Like many critics, I loved The Irishman and was intrigued by how it seemed to be in conversation with Scorsese’s filmography. The movie begins with a camera moving through a crowded room, a shot that recalls some of the director’s most famous crime sagas. But this time the viewer is exploring a retirement home rather than a bustling, mobbed-up bar. While the camera still alights on De Niro (Scorsese’s most frequent collaborator), the character he’s inhabiting is old and sleepy—a former Mafia hitman pondering his legacy as he nears the end of his life. De Niro plays Frank Sheeran, a real-life figure who claimed to have killed the notorious Teamsters president Jimmy Hoffa, as well as others. Though the details of Sheeran’s biography have been challenged by experts, the stories he told are a good match for Scorsese: They encapsulate so many of the tropes of power and violence in 20th-century America that the director has explored time and again.
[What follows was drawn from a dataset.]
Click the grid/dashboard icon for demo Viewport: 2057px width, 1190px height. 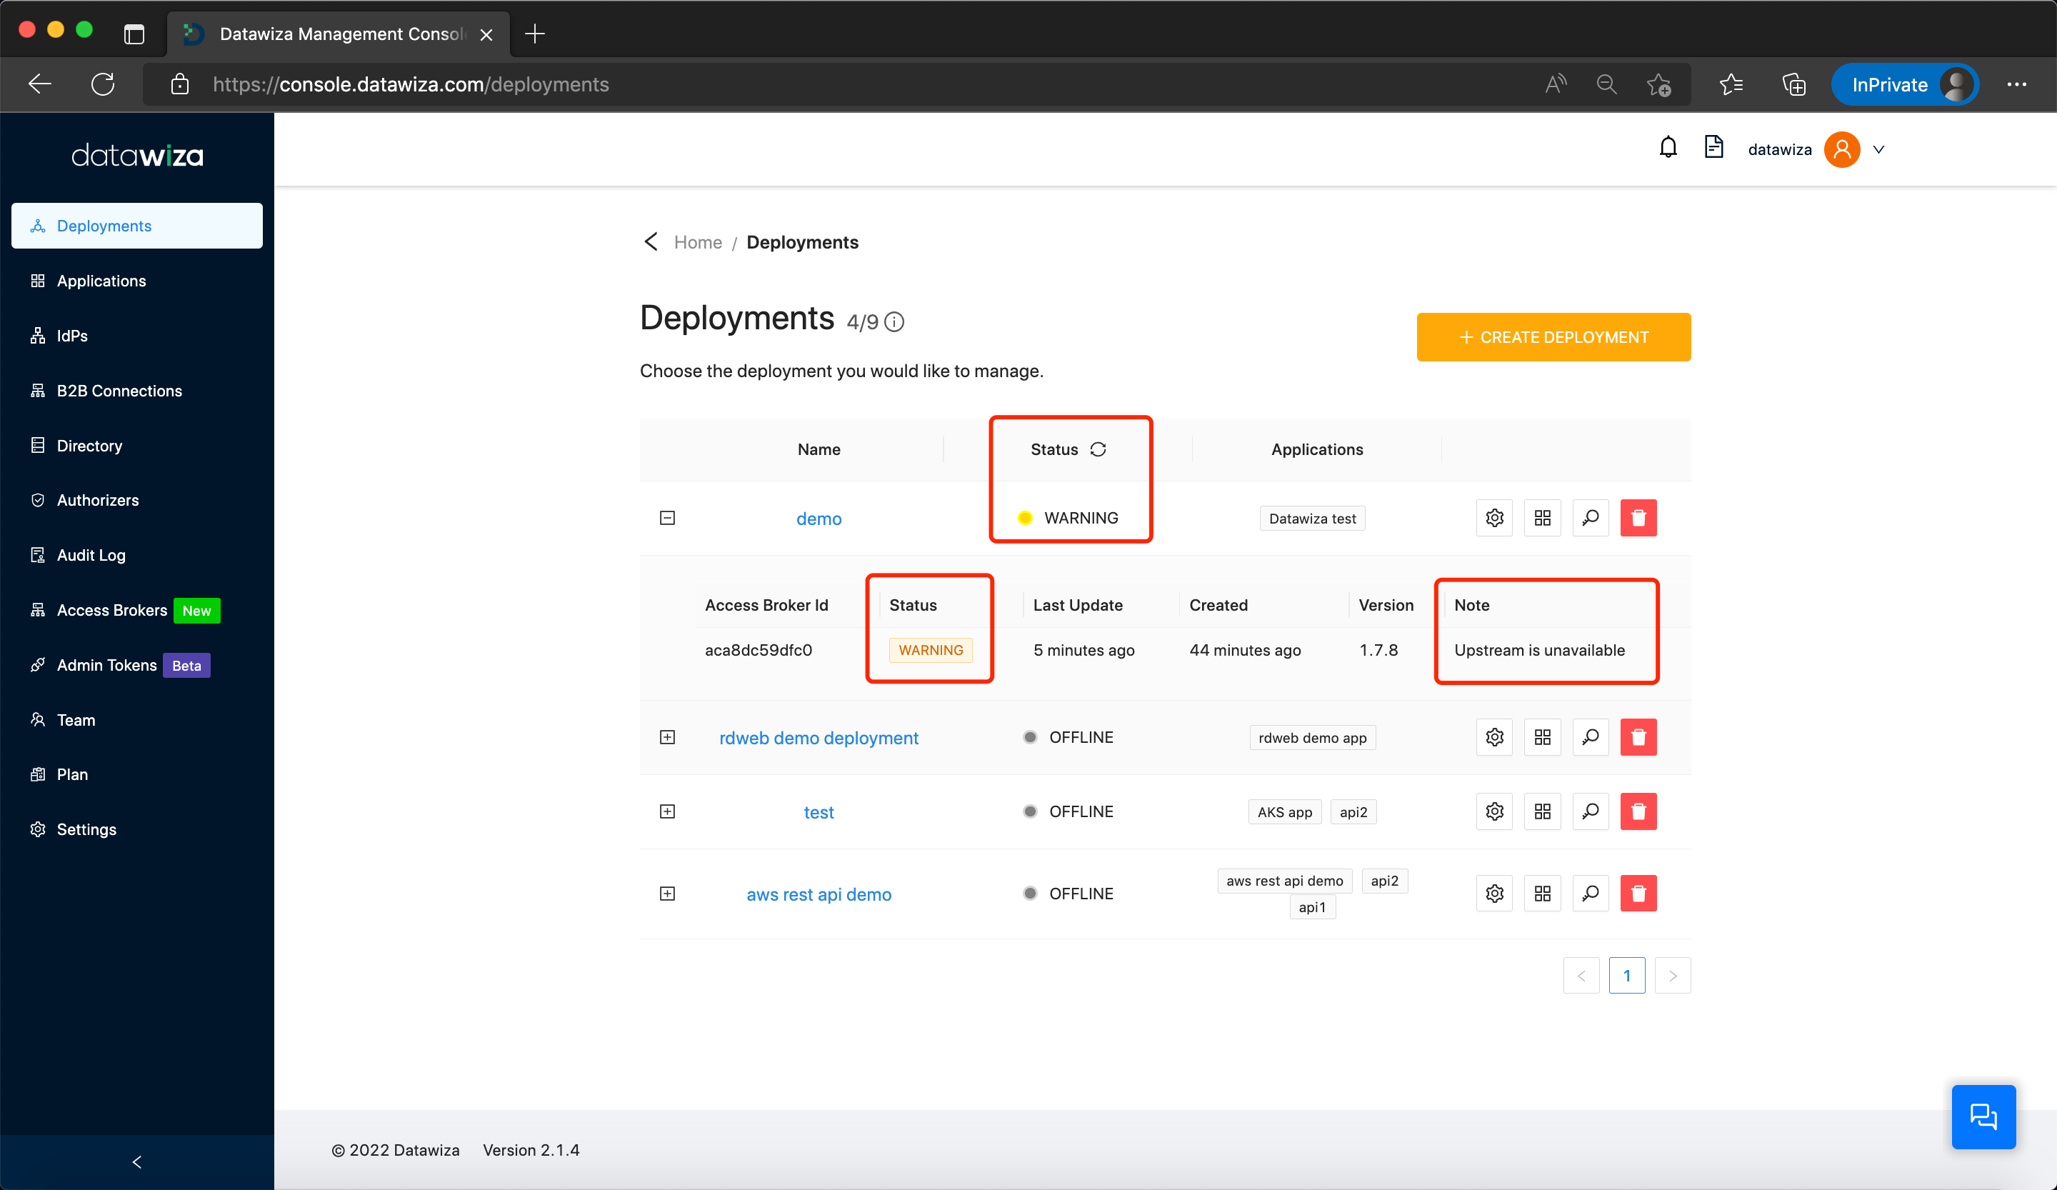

In The Irishman, Pacino plays Hoffa, and Pesci (who hasn’t appeared on-screen in nine years) is the Pennsylvania mob boss Russell Bufalino. Scorsese allows the three 70-something actors to portray the characters as younger men by using digital de-aging technology to smooth their faces out and present them over a 50-year period; it’s a bizarre and at times unsettling gimmick that contributed to the film’s gigantic budget. But just as the running time is better suited to an at-home viewing situation, in which people can hit pause and take bathroom breaks, the strange CGI smoothness of De Niro’s and Pesci’s edited faces will probably look more natural on a smaller screen.

Last year, Netflix muscled its way into the Oscar conversation in a major way for the first time by acquiring Alfonso Cuarón’s Mexican epic Roma, which ended up winning trophies for directing, cinematography, and foreign-language film. It was a curiously incongruous project for the streaming platform, a movie literally designed to be seen on the widest screen possible and with a sophisticated sound system that few theaters possess. Audience anticipation for that film prompted Netflix to change its rules and release Roma exclusively in cinemas for a few weeks—an odd move for a company trying to fracture the traditional model of moviegoing.
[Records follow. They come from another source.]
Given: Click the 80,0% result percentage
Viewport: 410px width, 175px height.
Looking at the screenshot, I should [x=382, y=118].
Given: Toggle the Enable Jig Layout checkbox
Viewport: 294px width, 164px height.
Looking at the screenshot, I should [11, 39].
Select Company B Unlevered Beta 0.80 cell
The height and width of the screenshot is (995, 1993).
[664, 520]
Meanwhile, Scorsese, despite being a legendary film preservationist, has spoken frankly about the dramatic evolution of the medium. “The cinema I grew up with and that I’m making, it’s gone,” he told the Associated Press in 2016, before the premiere of his last film, Silence (a Paramount production that was largely ignored at the box office). “The theater will always be there for that communal experience, there’s no doubt. But what kind of experience is it going to be? Is it always going to be a theme-park movie? I sound like an old man, which I am.”

It’s fitting that Scorsese’s first collaboration with Netflix, a company that doesn’t prioritize communal viewing, is a movie told over an epic timeline but on an intimate scale. Yes, The Irishman spans decades, but it’s a quiet experience, an attempt to understand a man who lived in the background of history while apparently having significant influence over it. The story unfolds mostly via conversations rather than action sequences, and the film is more frequently punctuated by bouts of humor than by bloody violence. The Irishman could almost function as a TV miniseries, a technological marvel trying to push new boundaries in visual effects while telling an archetypal tale. That makes it a fascinating and suitable vehicle for Netflix as the company forges a new path in a changing industry.